* **The task**
Recast the material as a Markdown table with the columns "Row" and "Entry," starting with the line that contains "The height and" and going on through the end of the material, and leave out blank lines and pictures.

* **Saved data entries**

## Begin

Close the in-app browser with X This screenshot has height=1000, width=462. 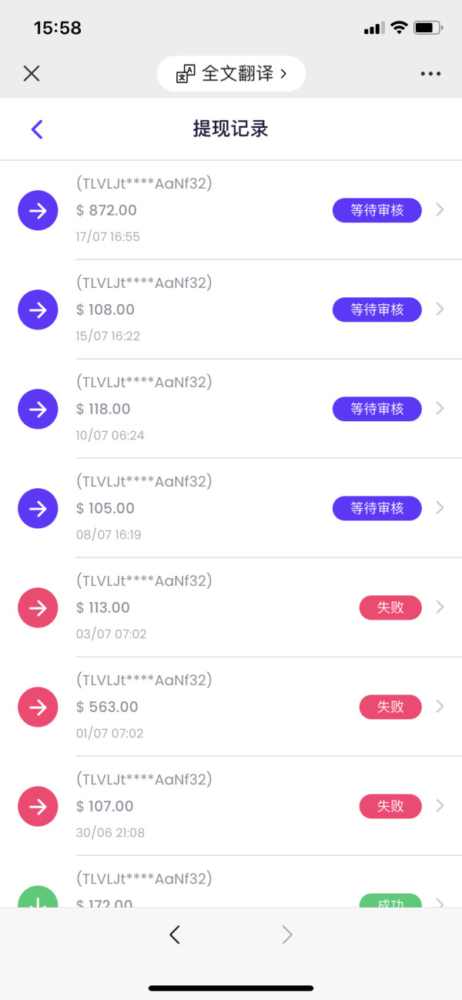pos(32,73)
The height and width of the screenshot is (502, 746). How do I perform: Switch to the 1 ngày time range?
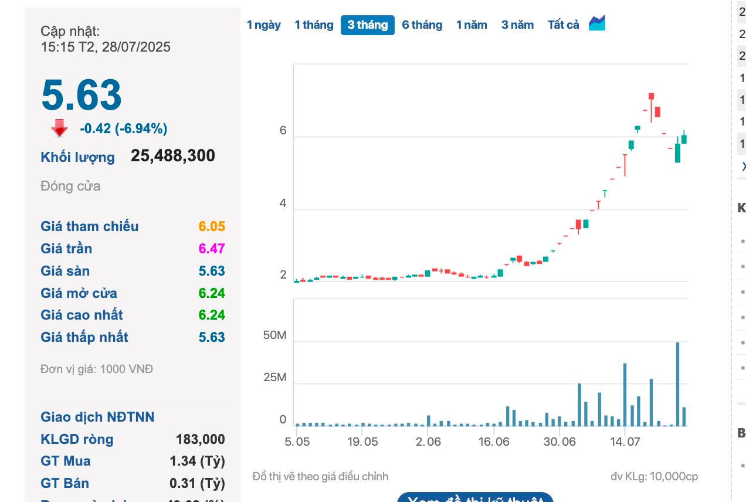263,25
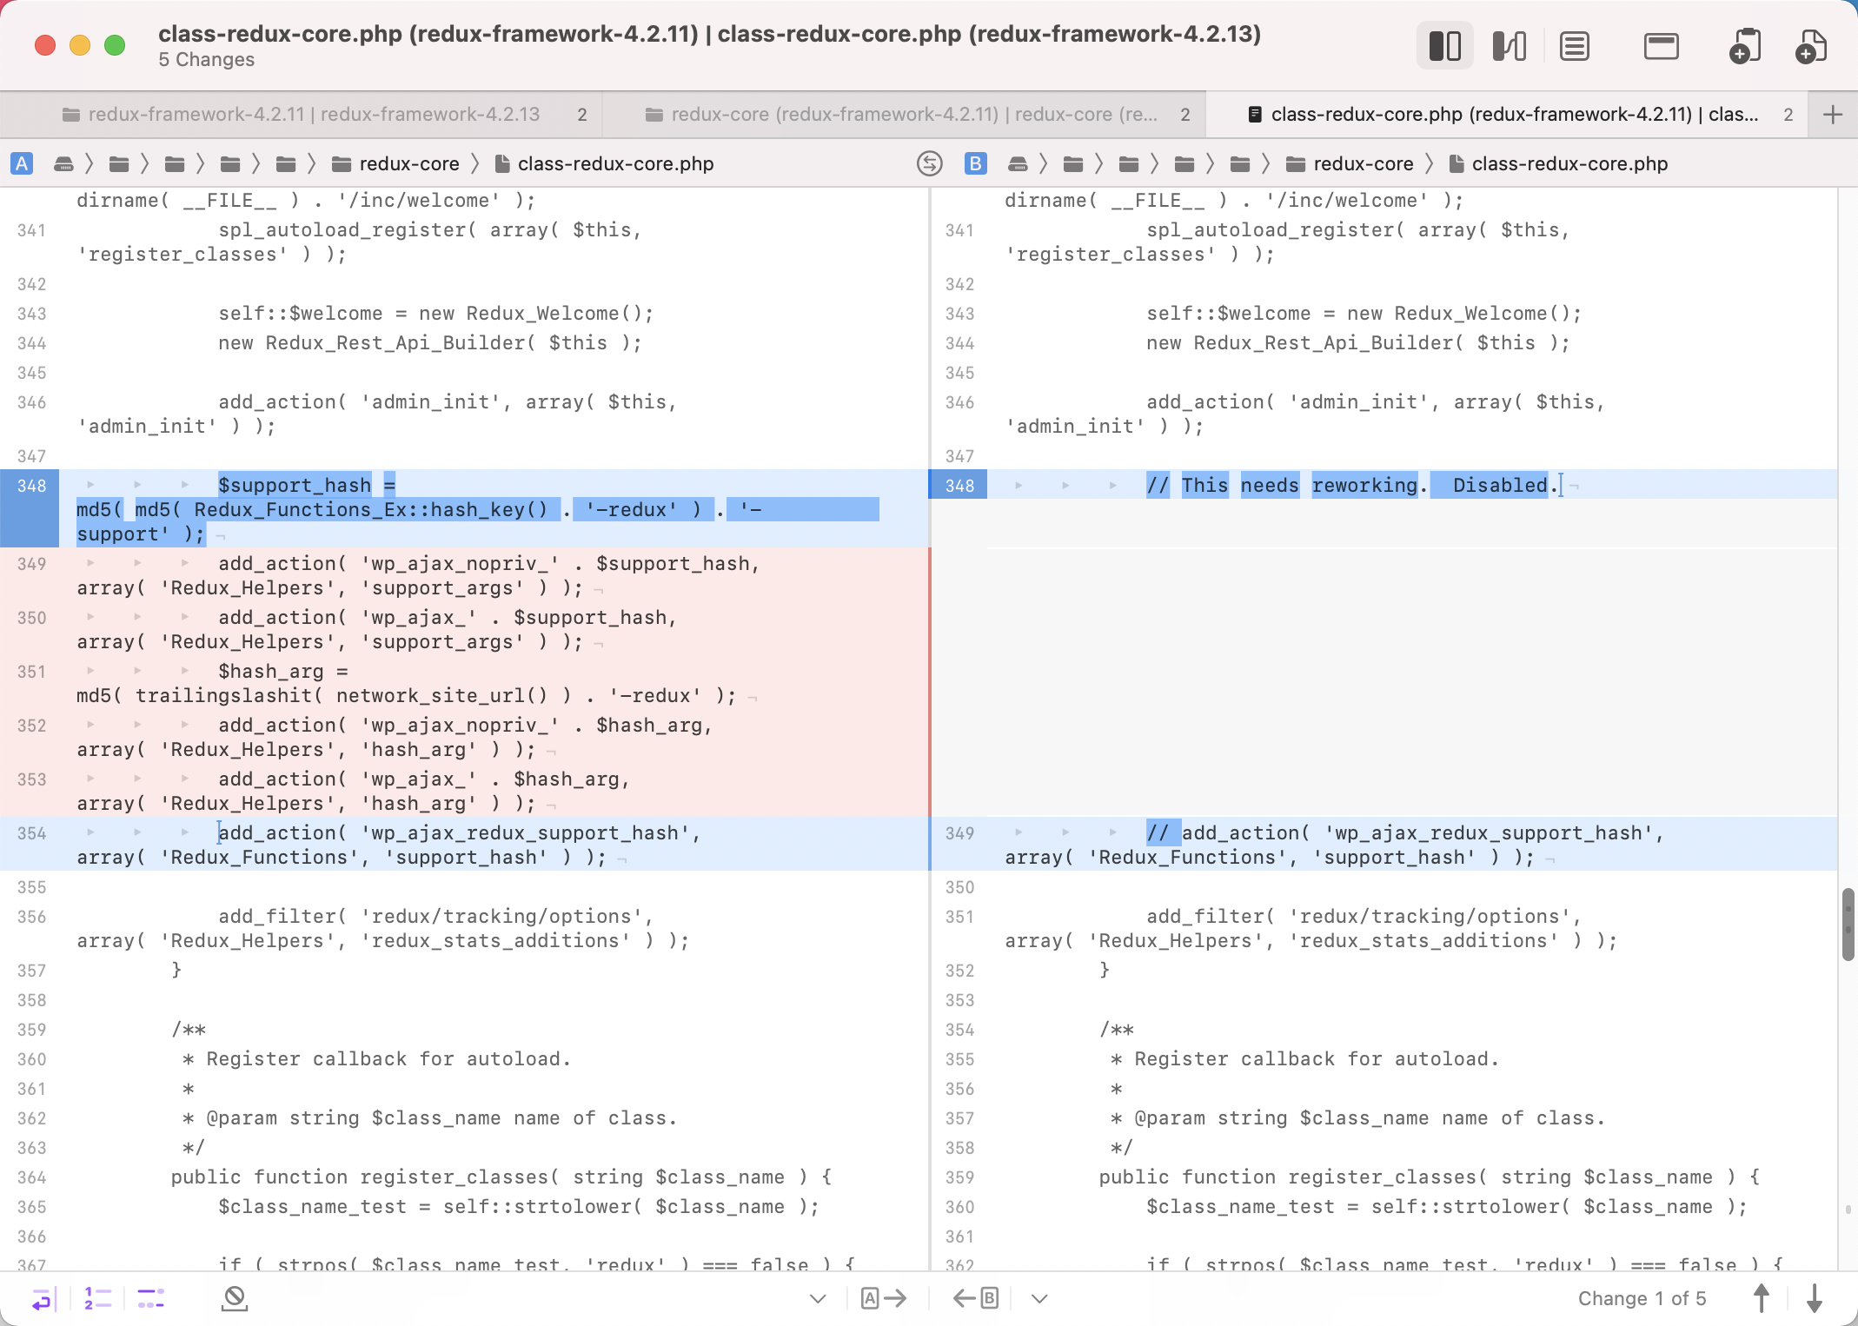
Task: Create new comparison from clipboard
Action: (x=1744, y=46)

## End

* **Exercise result**
| Row | Entry |
|---|---|
| 1 | The height and width of the screenshot is (502, 746). How do I perform: Switch to the 1 ngày time range? |
| 2 | 263,25 |
| 3 | Task: Create new comparison from clipboard |
| 4 | Action: (x=1744, y=46) |